Le ministre de la Communication a indiqué que l’avant-projet de loi sur la publicité est en cours d’examen, précisant qu’elle sera promulguée après les législatives du 12 juin. Dans un entretien au journal «Echabab El Djazaïri», Belhimer a souligné l’importance que revêt ce texte de loi, affirmant que «nous comptons beaucoup sur la loi sur la publicité pour la régulation du travail médiatique et le contrôle de ce marché.

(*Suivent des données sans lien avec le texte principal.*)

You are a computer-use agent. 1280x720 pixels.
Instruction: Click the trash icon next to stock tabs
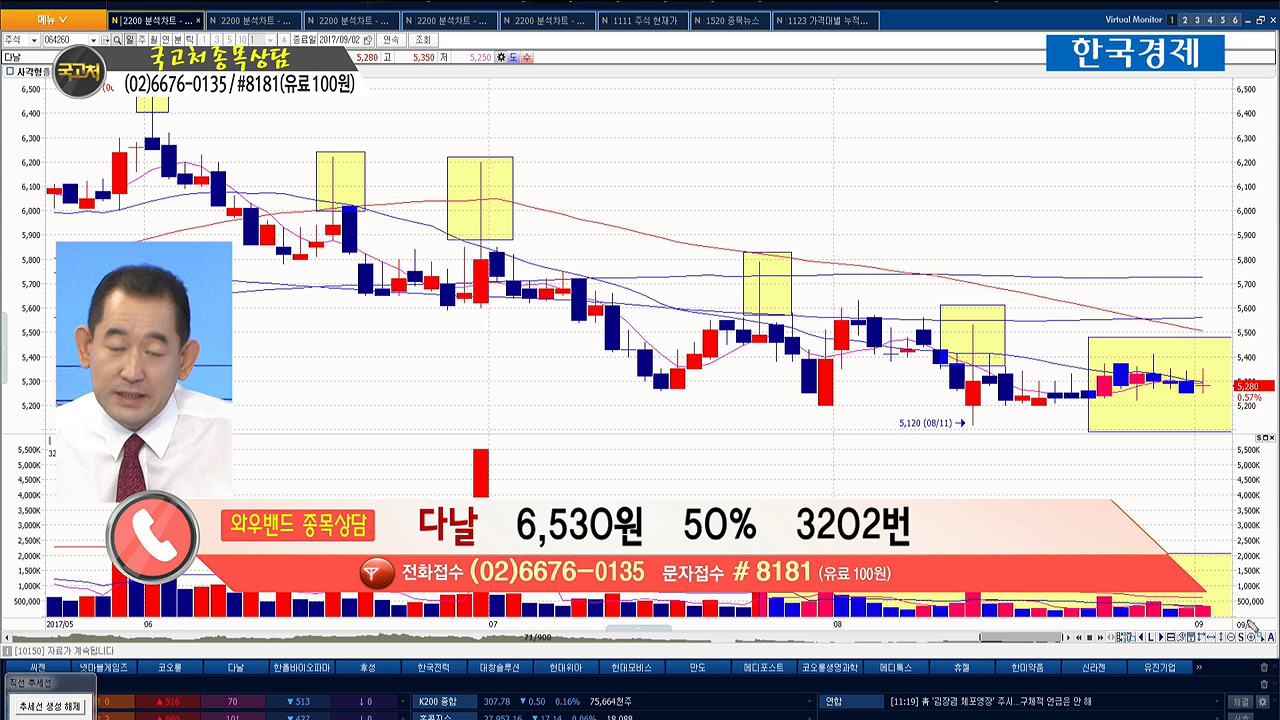coord(1264,667)
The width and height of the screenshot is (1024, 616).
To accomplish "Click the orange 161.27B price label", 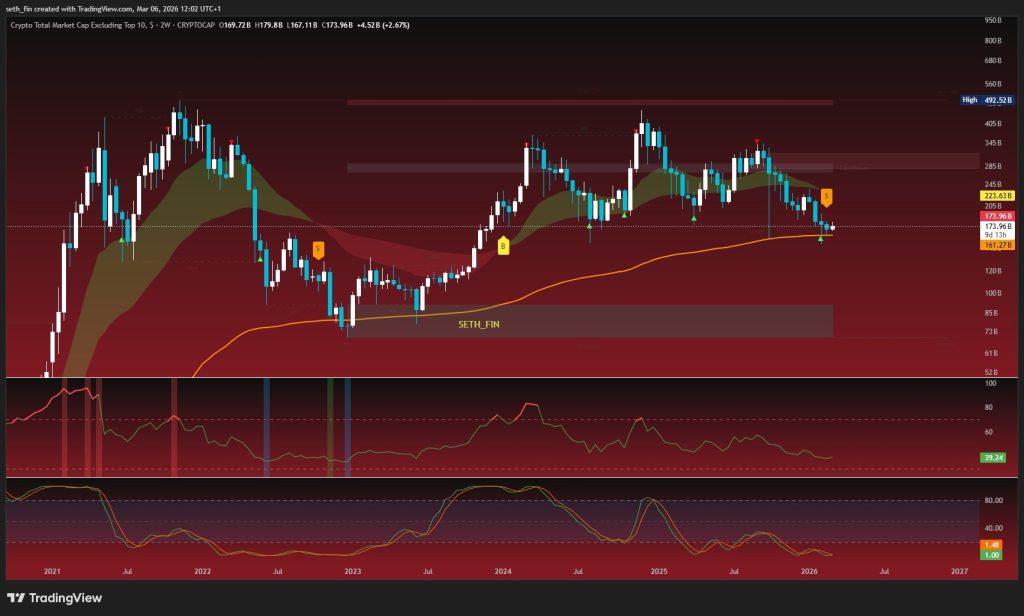I will pyautogui.click(x=1000, y=242).
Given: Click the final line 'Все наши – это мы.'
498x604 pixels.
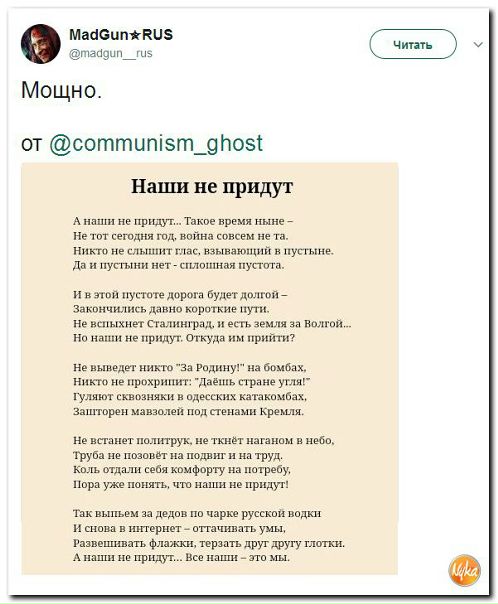Looking at the screenshot, I should click(x=238, y=557).
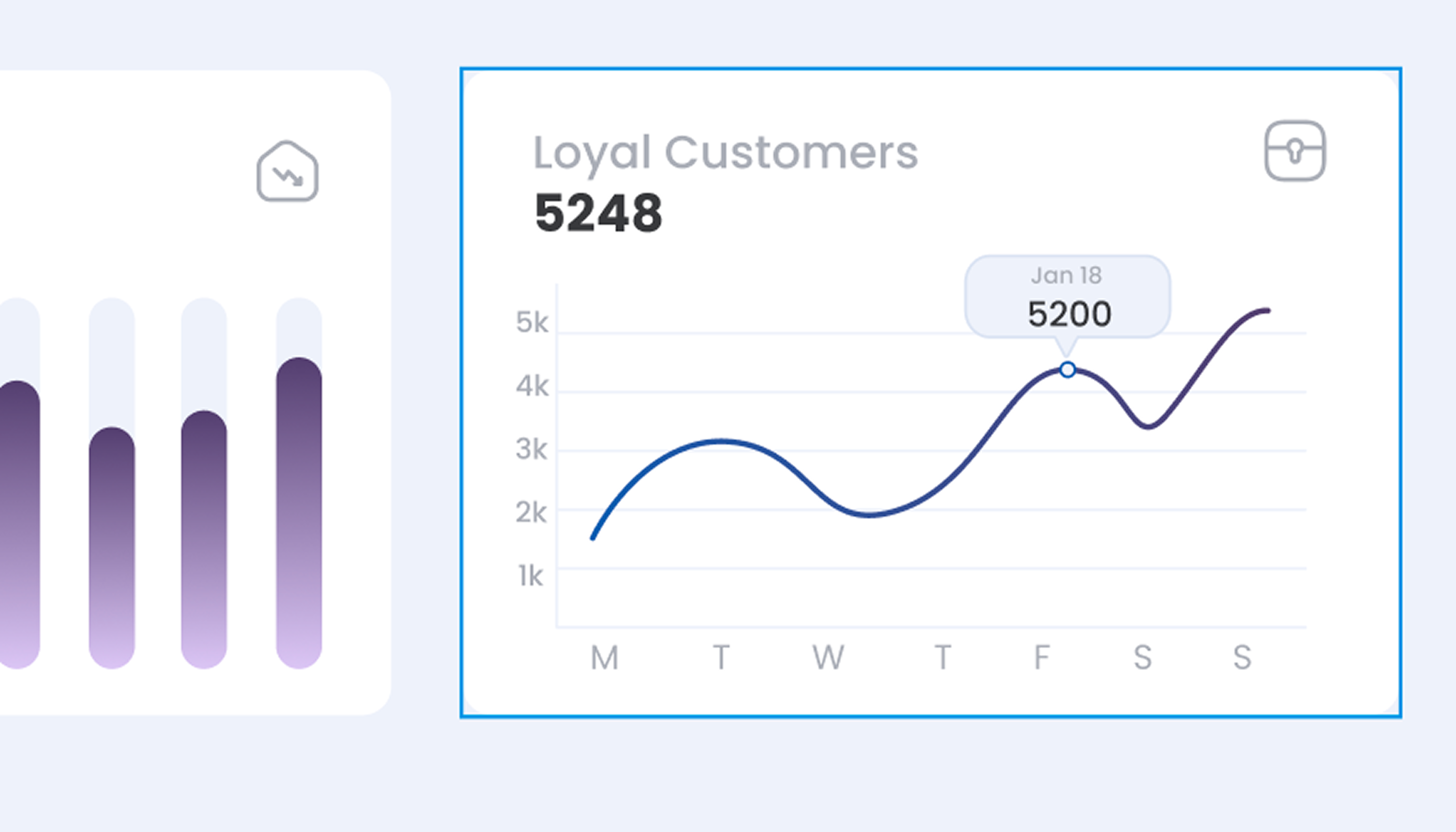Click the 3k y-axis label
1456x832 pixels.
531,450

Depuis janvier dernier, nous avons commencé à travailler avec les 15 normes de  distribution arrêtées pour la publicité publique». Face à l’augmentation du nombre de sites électroniques enregistrés auprès  de la tutelle et dans le souci de mieux organiser l’opération de création de ces sites en Algérie, le premier responsable du secteur a révélé la mise en place d’un nouveau mécanisme, appelé «tableau de bord», pour ces sites, supervisé par une équipe de spécialistes, ce qui permettra de connaître l’activité de chaque site pour une «distribution juste et équitable» de la  publicité publique. Il a ajouté qu’il est procédé actuellement à l’activation de ce mécanisme pour connaître le volume de production médiatique de chaque site et au  recrutement de journalistes professionnels. Par ailleurs et en ce qui concerne le lectorat des journaux qui ne cesse de s’affaiblir en raison de l’orientation des lecteurs vers la presse électronique, le ministre a passé en revue les statistiques publiées par les imprimeries publiques qui révèlent une diminution de la consommation du papier destiné à la presse écrite durant la période 2010-2020, de 59.000 à 12.000 tonnes en 2018, avec un recul du nombre de titres qui est passé de 136 titres en 2019 à 80 en 2020. Il a également indiqué que la plupart de ces titres sont imprimés sans tirage ou ne trouvent pas de lectorat, alors qu’ils  bénéficient de la publicité publique, ce qui est «inacceptable», a-t-il affirmé. Les chiffres indiquent que le nombre d’internautes en Algérie dépasse 26 millions de personnes en 2021, ce qui n’est pas propre à l’Algérie seulement, étant donné que le monde entier est orienté vers  l’investissement publicitaire dans lequel la presse en papier ne  représente que 5%.